--- START ---

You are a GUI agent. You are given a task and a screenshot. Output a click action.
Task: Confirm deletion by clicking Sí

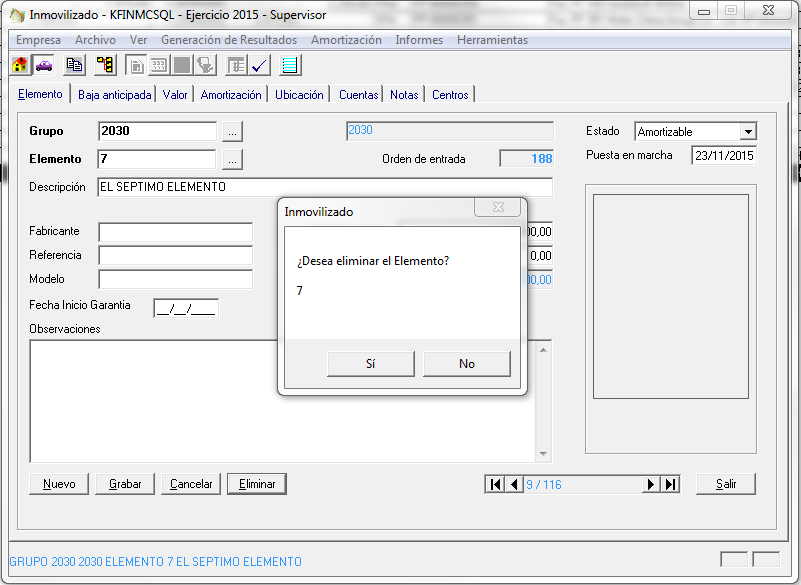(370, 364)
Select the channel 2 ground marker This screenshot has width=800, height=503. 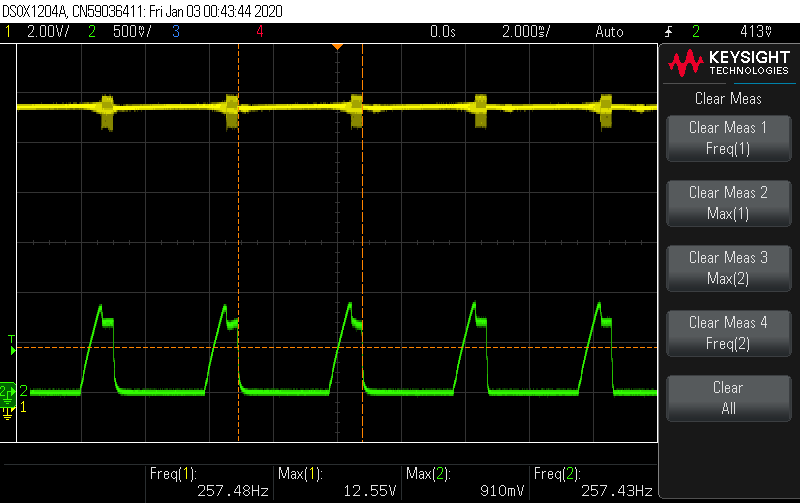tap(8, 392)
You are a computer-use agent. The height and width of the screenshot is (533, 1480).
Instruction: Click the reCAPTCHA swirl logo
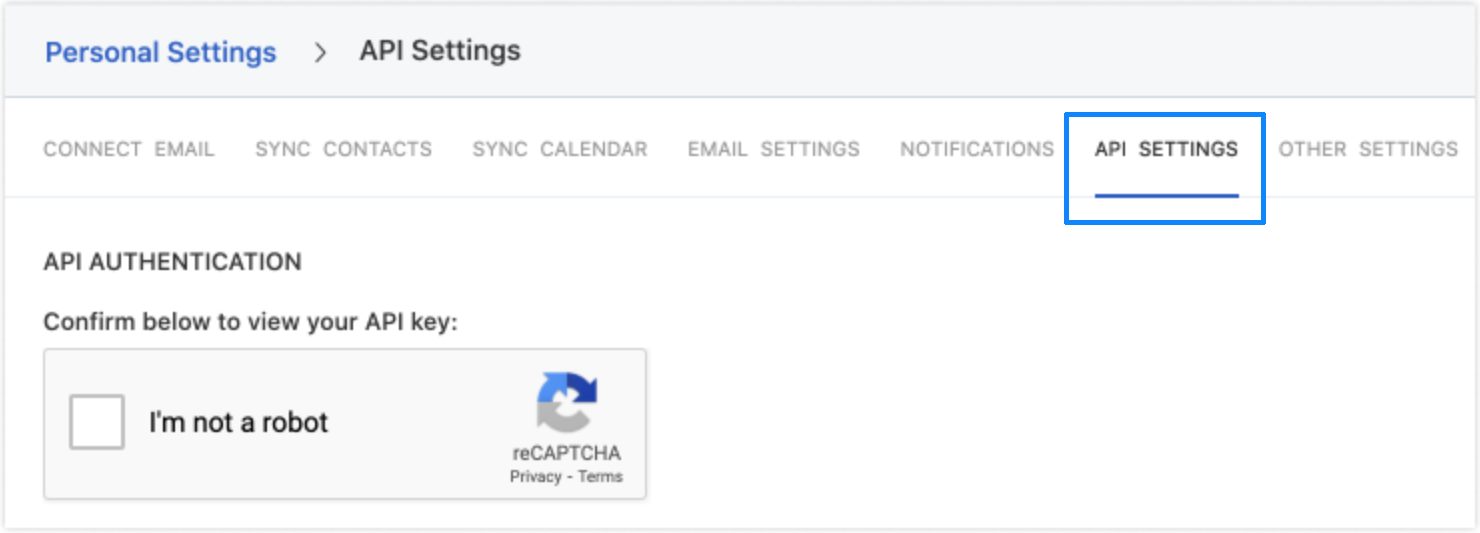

--- END ---

PROBLEM REQUIREMENTS: Lines above with the string "agent" need to be found and copied.

TASK OUTPUT:
You are a GUI agent. You are given a task and a screenshot. Output a click action.
You are a computer-use agent. The height and width of the screenshot is (533, 1480).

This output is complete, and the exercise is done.